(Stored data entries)
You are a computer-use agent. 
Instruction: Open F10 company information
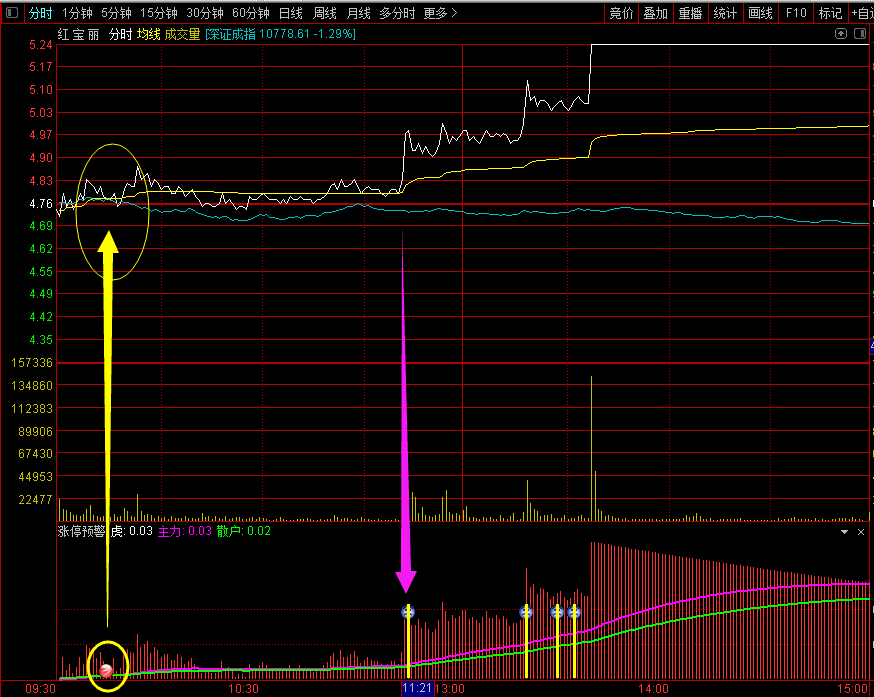click(x=796, y=14)
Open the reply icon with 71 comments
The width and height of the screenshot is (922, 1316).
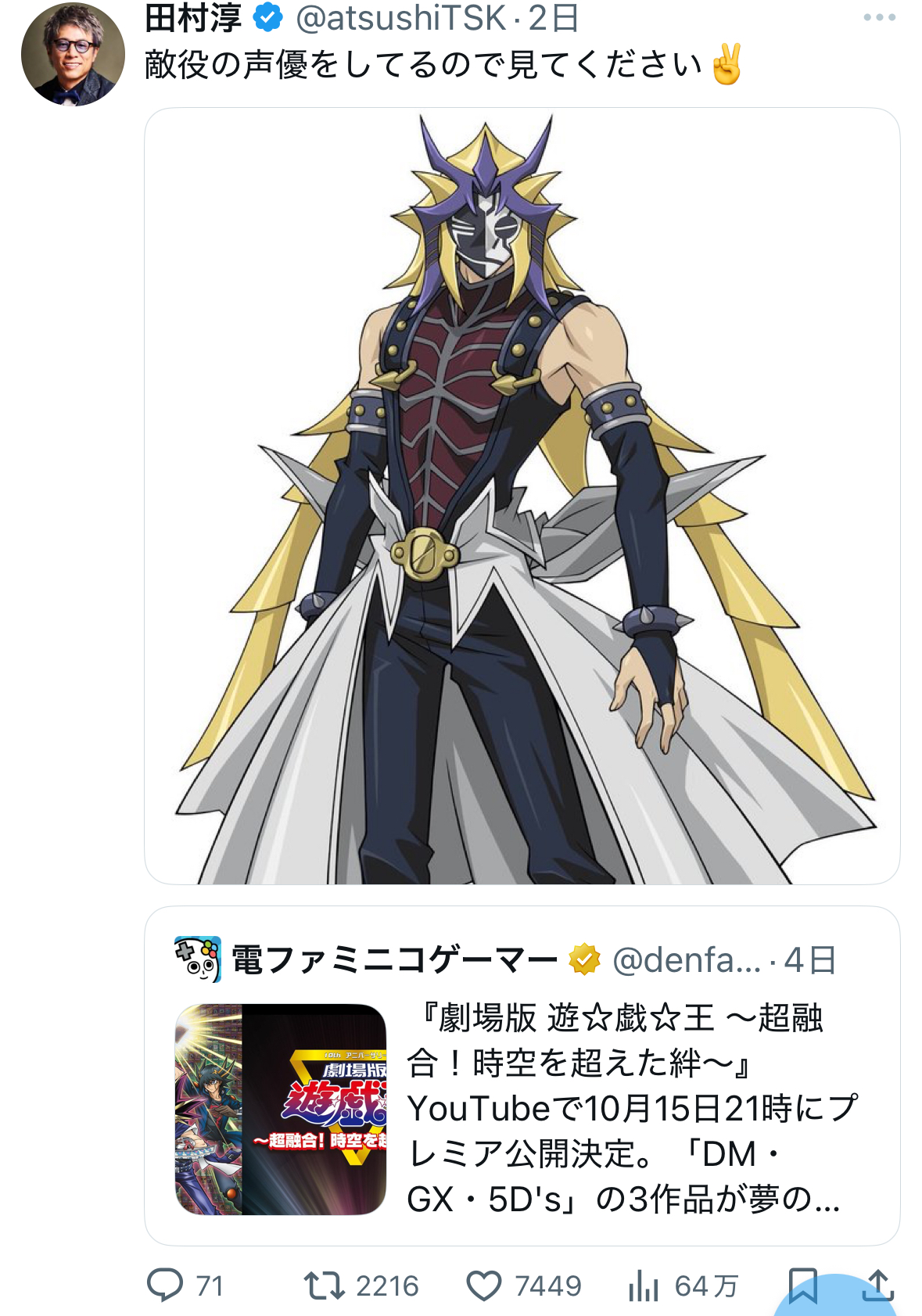165,1285
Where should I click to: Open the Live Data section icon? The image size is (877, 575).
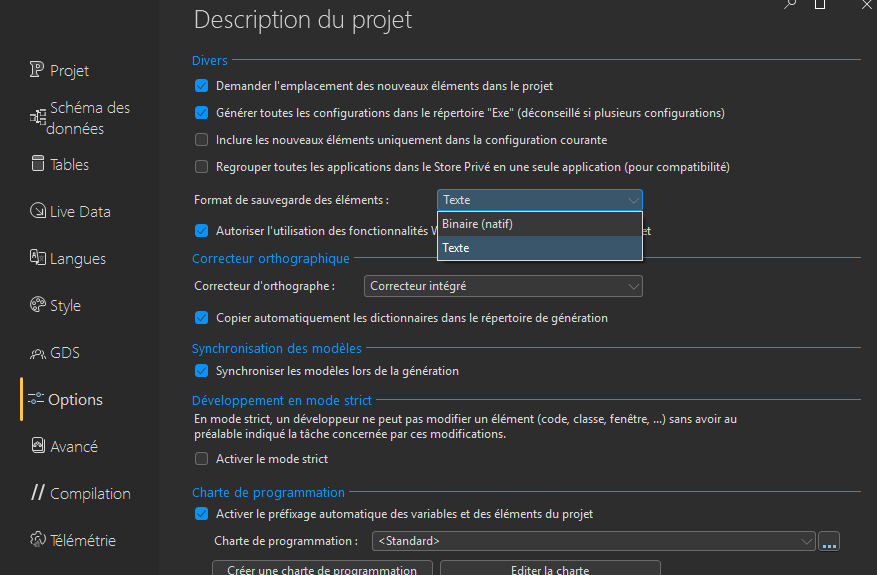click(x=37, y=211)
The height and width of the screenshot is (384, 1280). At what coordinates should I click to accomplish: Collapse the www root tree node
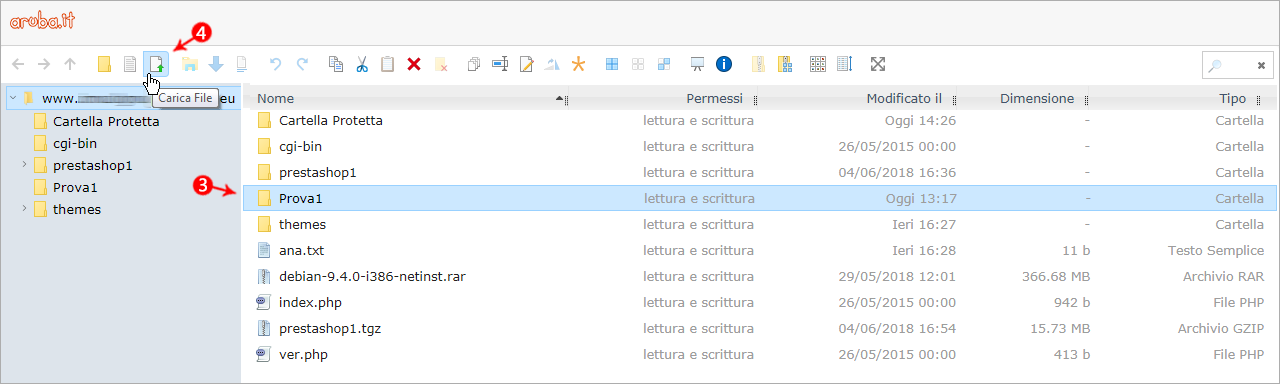click(12, 98)
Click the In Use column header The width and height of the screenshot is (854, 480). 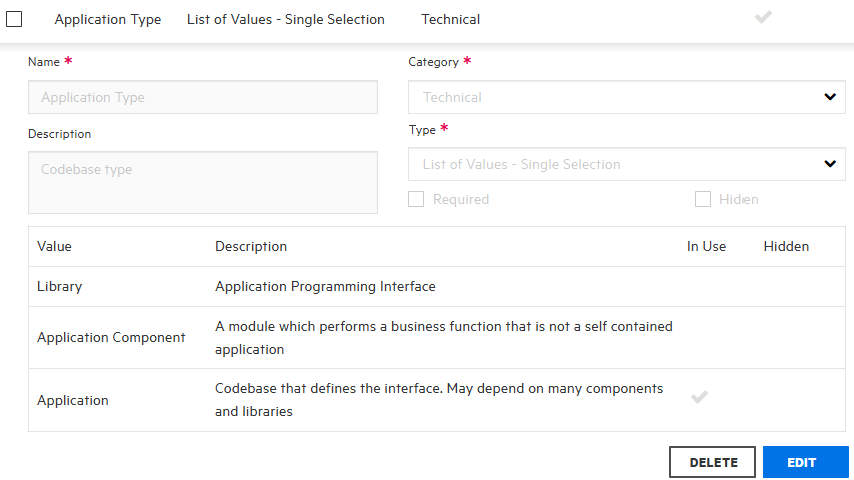click(706, 246)
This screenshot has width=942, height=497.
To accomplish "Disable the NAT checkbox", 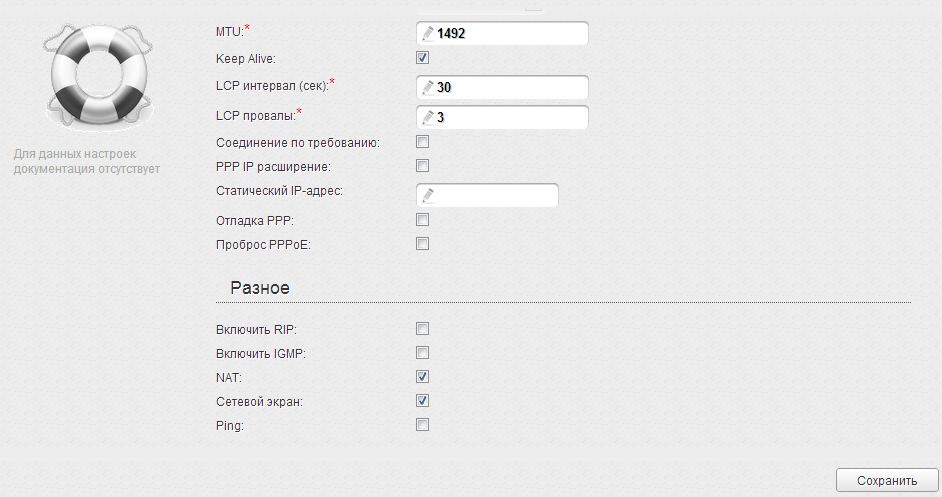I will tap(422, 377).
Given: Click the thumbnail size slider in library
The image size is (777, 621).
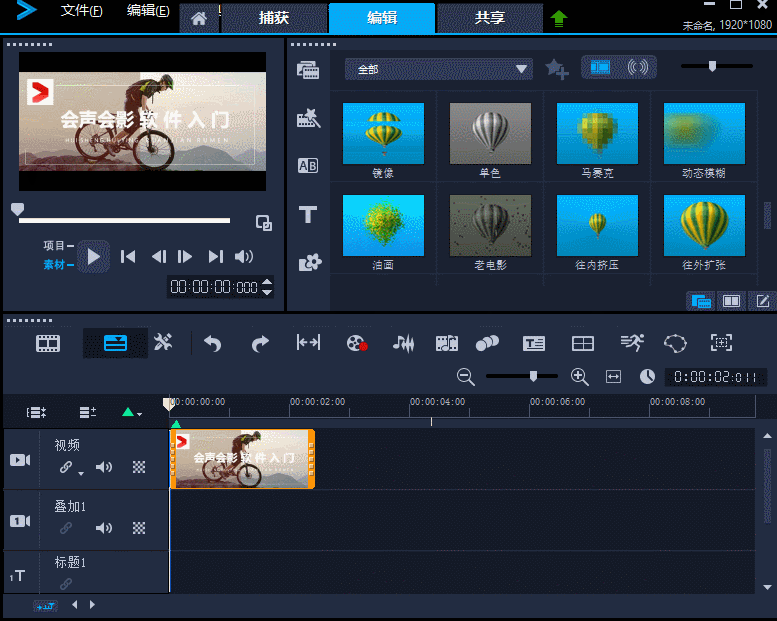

PROBLEM TO SOLVE - No pictures belong in the copy: reproduce exactly the lines above from the one that contains "Given: Click the" through the last line of the entries.

OUTPUT FOR THIS TASK -
Given: Click the thumbnail size slider in library
The image size is (777, 621).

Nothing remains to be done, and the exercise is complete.